* _Data_

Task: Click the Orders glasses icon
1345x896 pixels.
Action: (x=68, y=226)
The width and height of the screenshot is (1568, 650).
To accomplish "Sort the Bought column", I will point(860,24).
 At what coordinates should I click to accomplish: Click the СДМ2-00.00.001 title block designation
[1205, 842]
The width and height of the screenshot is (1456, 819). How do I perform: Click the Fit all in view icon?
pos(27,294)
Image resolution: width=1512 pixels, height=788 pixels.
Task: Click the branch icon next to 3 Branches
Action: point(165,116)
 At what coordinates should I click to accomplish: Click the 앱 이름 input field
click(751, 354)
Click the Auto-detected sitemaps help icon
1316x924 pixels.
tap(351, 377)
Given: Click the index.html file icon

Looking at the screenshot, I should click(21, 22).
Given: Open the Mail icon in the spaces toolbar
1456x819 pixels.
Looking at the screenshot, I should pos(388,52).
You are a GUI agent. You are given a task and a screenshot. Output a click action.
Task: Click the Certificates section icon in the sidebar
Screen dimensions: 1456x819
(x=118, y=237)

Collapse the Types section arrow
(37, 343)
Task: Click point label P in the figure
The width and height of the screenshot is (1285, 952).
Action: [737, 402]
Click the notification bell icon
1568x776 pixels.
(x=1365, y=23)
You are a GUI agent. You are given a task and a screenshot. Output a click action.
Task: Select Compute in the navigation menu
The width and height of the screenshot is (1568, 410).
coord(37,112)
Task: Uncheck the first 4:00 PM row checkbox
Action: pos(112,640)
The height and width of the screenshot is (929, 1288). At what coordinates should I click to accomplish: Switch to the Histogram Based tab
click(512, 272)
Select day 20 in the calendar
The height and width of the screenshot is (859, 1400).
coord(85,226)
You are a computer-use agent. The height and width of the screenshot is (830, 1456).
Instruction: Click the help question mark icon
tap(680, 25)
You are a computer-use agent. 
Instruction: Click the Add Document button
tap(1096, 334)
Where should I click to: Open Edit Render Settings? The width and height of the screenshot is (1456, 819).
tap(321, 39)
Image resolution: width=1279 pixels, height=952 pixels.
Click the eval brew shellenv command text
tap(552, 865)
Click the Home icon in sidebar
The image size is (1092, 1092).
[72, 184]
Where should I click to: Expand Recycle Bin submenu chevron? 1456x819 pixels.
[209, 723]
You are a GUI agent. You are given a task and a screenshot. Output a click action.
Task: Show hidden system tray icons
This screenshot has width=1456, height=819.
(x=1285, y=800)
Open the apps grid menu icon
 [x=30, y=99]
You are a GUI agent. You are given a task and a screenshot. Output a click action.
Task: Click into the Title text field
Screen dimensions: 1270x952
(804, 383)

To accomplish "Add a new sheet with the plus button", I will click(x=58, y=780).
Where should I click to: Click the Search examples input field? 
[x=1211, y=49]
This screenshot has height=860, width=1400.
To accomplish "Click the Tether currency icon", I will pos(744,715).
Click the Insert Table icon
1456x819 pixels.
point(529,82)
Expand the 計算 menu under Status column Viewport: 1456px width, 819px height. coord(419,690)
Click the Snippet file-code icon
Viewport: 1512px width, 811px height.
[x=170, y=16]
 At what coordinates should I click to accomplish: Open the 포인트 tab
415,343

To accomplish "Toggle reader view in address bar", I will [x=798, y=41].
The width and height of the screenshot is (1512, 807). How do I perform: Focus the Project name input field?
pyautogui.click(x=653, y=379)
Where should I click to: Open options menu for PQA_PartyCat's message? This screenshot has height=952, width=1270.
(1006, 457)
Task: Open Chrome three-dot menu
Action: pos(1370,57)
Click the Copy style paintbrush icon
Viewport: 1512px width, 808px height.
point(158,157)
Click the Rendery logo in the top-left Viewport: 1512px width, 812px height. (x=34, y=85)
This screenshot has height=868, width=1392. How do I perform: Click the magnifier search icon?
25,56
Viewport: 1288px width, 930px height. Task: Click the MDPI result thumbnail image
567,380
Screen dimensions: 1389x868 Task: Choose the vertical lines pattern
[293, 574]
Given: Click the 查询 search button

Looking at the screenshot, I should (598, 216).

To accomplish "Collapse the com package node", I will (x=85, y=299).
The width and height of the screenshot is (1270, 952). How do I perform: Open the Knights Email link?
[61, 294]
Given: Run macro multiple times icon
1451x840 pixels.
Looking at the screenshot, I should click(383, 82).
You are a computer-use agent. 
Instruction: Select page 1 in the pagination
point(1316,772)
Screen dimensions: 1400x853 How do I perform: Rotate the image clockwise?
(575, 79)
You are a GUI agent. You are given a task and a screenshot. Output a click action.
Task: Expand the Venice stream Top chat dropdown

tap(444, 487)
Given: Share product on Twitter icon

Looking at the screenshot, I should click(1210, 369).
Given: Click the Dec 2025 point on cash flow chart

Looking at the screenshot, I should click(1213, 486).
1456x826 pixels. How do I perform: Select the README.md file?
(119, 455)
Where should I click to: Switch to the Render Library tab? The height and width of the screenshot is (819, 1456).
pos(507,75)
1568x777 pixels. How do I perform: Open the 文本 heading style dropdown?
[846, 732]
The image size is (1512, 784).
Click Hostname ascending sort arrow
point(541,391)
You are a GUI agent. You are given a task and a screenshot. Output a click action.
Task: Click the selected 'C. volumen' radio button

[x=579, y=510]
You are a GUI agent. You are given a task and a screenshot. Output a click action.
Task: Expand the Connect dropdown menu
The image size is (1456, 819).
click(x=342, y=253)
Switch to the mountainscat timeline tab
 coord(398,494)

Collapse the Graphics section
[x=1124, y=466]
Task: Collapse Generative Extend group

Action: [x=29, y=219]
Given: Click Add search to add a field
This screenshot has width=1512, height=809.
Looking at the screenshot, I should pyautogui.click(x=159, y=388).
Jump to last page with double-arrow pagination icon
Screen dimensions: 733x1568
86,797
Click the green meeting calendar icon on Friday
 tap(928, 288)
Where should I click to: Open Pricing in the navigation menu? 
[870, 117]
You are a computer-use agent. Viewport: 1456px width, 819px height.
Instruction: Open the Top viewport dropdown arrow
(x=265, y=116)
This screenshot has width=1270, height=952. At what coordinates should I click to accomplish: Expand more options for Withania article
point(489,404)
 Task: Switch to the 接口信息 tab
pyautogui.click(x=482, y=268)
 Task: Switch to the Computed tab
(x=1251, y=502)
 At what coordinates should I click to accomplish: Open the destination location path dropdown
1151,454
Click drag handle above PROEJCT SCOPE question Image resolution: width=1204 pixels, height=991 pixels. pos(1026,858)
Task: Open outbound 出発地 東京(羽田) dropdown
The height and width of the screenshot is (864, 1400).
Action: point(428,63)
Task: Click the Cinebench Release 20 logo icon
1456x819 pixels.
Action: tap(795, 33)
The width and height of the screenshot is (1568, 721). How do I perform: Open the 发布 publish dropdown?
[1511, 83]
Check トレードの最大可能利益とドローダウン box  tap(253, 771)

* _Exercise instructions_
Search the listing above for the string "will" and copy each line that has it.

* _Result of the exercise_
To accomplish "Sort the Bought column", I will point(860,24).
To accomplish "Add a new sheet with the plus button", I will click(x=58, y=780).
To accomplish "Click the Tether currency icon", I will pos(744,715).
To accomplish "Toggle reader view in address bar", I will [x=798, y=41].
To accomplish "Collapse the com package node", I will (x=85, y=299).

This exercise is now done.